In 1980, the station was moved to 243 South Whitney Street in Hartford. In 1998, Marlin Broadcasting purchased the station from Greater Hartford Communications Corporation and moved the station to 1039 Asylum Avenue; around this time, WCCC-FM evolved to an active rock format. Because their building is made of brick (and due to the name of the street on which they were located), it is often referred to by staff as "The Asylum". The building used to be occupied by Hartford station WHCN. Former program director Mike Picozzi worked for WHCN when it was located on Asylum Avenue.

In 2000, a $1,000,000 renovation was undertaken at the station's tower site with a new tower, new antenna and a new building were installed. This resulted in improved coverage for the station's 23,000 watt FM signal.

In a humorous response to WHCN's switch to "The River 105.9", WCCC-FM briefly became "The Lake 106.9" on April 1, 2002, playing soft rock music.

In 2004, WCCC-FM started streaming its programming full-time via the internet. In April 2005, WCCC-FM became one of the first stations in the state to commence broadcasting on HD Radio. In April 2007, it added an HD2 channel which featured WCCC's classical music format.

In March 2013, WCCC-FM shifted its format from active rock to classic rock. The change in format resulted in controversy and backlash from both fans and airstaff. When asked about the change, program director Mike Picozzi responded, "Why not?" On April 2, 2013, Piccozzi left WCCC-FM.

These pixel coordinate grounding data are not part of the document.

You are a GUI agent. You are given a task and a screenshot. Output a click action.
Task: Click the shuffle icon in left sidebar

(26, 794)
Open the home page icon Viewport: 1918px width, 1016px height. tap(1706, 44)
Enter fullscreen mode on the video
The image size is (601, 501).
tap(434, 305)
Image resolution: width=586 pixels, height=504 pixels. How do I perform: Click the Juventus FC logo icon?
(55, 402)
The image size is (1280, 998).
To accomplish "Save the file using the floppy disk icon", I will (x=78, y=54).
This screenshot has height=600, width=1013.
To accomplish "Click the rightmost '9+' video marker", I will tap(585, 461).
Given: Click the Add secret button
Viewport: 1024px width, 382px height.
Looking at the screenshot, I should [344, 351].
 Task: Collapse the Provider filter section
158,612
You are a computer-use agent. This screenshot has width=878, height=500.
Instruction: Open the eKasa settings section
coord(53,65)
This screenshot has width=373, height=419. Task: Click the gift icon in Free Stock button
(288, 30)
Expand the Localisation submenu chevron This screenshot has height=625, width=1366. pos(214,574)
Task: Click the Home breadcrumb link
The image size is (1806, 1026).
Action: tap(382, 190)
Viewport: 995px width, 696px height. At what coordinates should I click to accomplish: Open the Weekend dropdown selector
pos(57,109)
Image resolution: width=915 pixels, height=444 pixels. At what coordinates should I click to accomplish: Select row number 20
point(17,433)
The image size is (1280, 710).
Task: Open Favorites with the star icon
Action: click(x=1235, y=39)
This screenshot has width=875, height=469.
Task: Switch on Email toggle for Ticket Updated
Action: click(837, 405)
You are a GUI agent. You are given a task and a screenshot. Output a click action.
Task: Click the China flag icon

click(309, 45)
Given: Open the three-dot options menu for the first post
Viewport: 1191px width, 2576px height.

On July 30, 2014, Marlin announced that they would be selling both WCCC-FM and WCCC (AM) to EMF Broadcasting, which would result in the discontinuation of the rock format after 39 years and flipping the stations to the nationwide K-Love network, which airs contemporary Christian music. Program director Mike Karolyi hosted a five-hour goodbye show on August 1, with most of its current and former DJs, guests, and bands inspired by WCCC-FM coming by the studio or calling in, including Howard Stern talking about his time on WCCC-FM. At 5:00 pm, WCCC-FM signed off with "Walk" by Pantera, followed by a period of dead air. Soon after, WCCC and WCCC-FM joined K-Love.

On June 2, 2016, the station dropped the "-FM" suffix from its call sign after their AM sister station was sold and became WNWW.